Non partire da Dio, ma dalla vita: su quella strada si incontra Dio.

Basta con la prospettiva autoreferenziale

Tutta l’azione dell’attuale pastorale della Chiesa oggi è incentrata soprattutto sulla propria sopravvivenza e non sulla missione evangelica dell’essere sale. È questo il tallone d’Achille e il dramma del cristianesimo. Il clericalismo si annida in questa opzione. Se vogliamo uscirne, dobbiamo modificare la prospettiva.

Il cuore del rinnovamento è nel primato dell’amore e della comunità

Il cuore del rinnovamento passa allora attraverso la scelta della comunità cristiana (la parrocchia), una famiglia di persone che cercano di vivere il comandamento dell’amore consegnatoci da Gesù.
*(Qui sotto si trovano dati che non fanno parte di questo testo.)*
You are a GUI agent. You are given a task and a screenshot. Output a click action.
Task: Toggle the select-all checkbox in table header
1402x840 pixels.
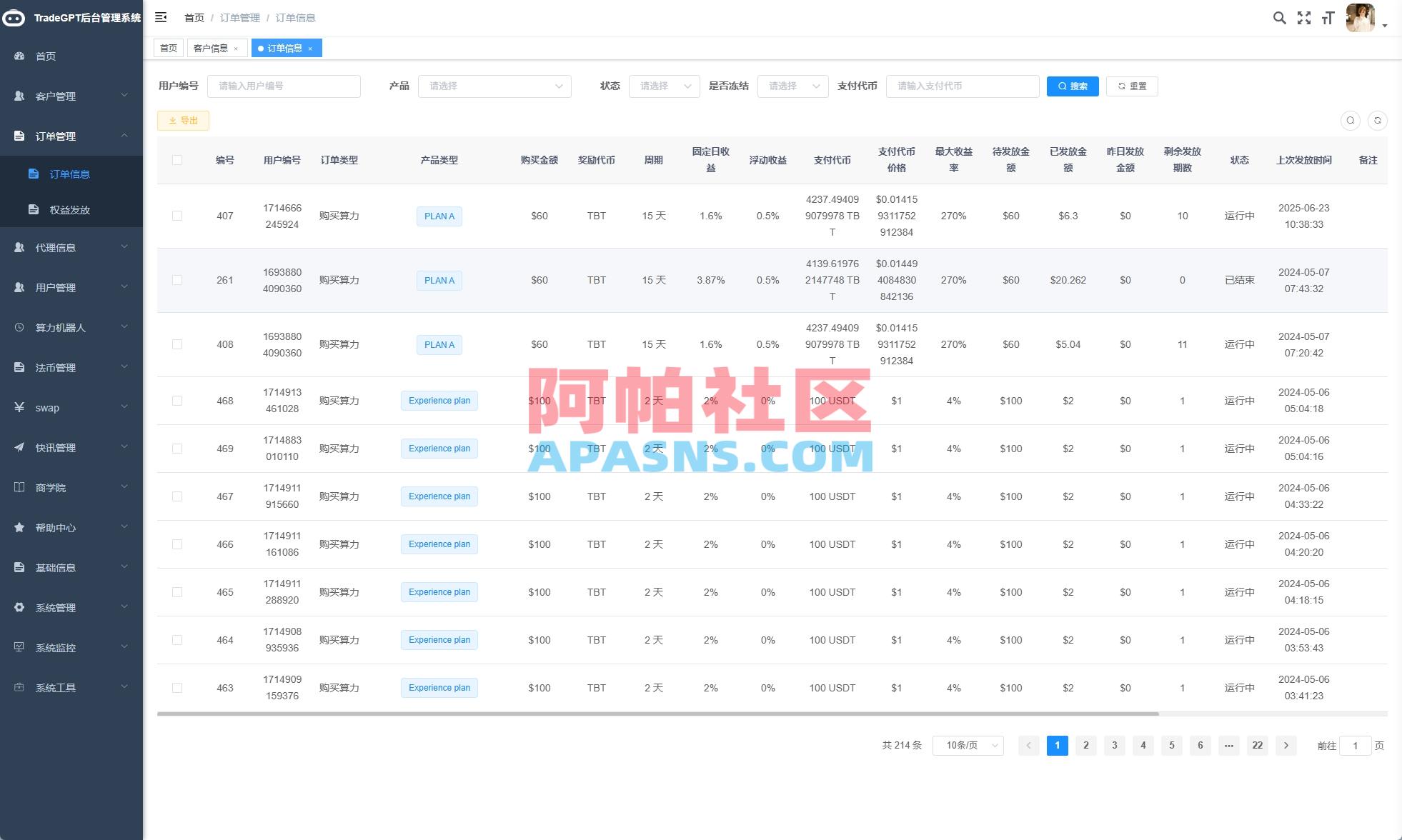click(x=177, y=160)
Prima ci si ama e poi si fa la dottrina. Adesso si fa il contrario, o meglio si fa quasi sempre e solo la seconda parte. Una comunità che non può essere l’Unità Pastorale di oggi (una vera bestemmia), che deve avere la sua logica anche numerica: dagli 800/1.000 ai 3.000 abitanti. Ci sono molte riflessioni da fare collegandoci a questa premessa: primato dell’amore, trovare il giusto posto alla fede, il ruolo dei credenti all’interno dei paesi e dei quartieri (come diceva santa Teresina: “saranno il cuore”), finirla con la diatriba minoranza/maggioranza (argomento che ritengo antievangelico), ridare più importanza ai luoghi di comunione (centri comunitari, visita alle famiglie, più spazio alle scadenze della gente e meno a quelle ecclesiastiche…) che non ai luoghi di culto o di riunioni (casa della dottrina e Chiesa). Una comunità che non ha alcuna fretta (per fortuna è finita l’epoca dell’equiparazione regno di Dio = Chiesa cattolica) e che è consapevole che i frutti arriveranno solo se ci sono relazioni di amore.

Una pastorale di vita e non di riunioni

Una pastorale di vita quotidiana. Attenzione massima alle relazioni e non alle prediche e alle conferenze. Bisogna ridurre almeno dell’80% le riunioni che sono diventate una vera overdose di cose inutili, fonte di stress e di crisi tra i preti più giovani. I ragazzi e i giovani li aiuti a stare insieme nei centri comunitari (ruolo unico e insostituibile in un momento storico di smarrimento per far crescere l’integrazione e l’accoglienza) e non nel catechismo come è offerto oggi (un vero fallimento). La visita alle famiglie. Sotto alcuni aspetti è ritrovare alcuni schemi che vediamo nei cinema: don Camillo di Guareschi e don Matteo della serie televisiva.

La domenica: il cuore della settimana con un’unica celebrazione

La domenica. La stessa comunità che ha cercato di vivere al suo interno relazioni di amore celebra in un’unica celebrazione nel giorno del Signore. Un appuntamento che è preceduto da tutti i momenti formativi che attualmente sono collocati nella settimana. Per esempio: “desiderate battezzare il vostro bambino? Vengo a farvi visita a casa e poi venite alla celebrazione eucaristica della domenica, per due/tre volte almeno, prima della santa messa sarete introdotti al sacramento e poi verrete all’eucaristia. Dopo arriva anche la celebrazione del sacramento. Questo vale per la prima comunione, per la cresima e per tutti gli altri momenti della vita.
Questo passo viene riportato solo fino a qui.